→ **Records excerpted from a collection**
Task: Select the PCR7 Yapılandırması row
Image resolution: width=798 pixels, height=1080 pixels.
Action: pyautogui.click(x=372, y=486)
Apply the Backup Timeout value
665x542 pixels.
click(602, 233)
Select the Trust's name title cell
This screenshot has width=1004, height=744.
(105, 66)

→ **Exercise details**
The line with "Image resolution: width=798" through the last line of the entries above: output exactly those lines and nothing else.

→ **Completed task**
Image resolution: width=798 pixels, height=1080 pixels.
Action: pyautogui.click(x=372, y=486)
Apply the Backup Timeout value
665x542 pixels.
click(602, 233)
Select the Trust's name title cell
This screenshot has width=1004, height=744.
(105, 66)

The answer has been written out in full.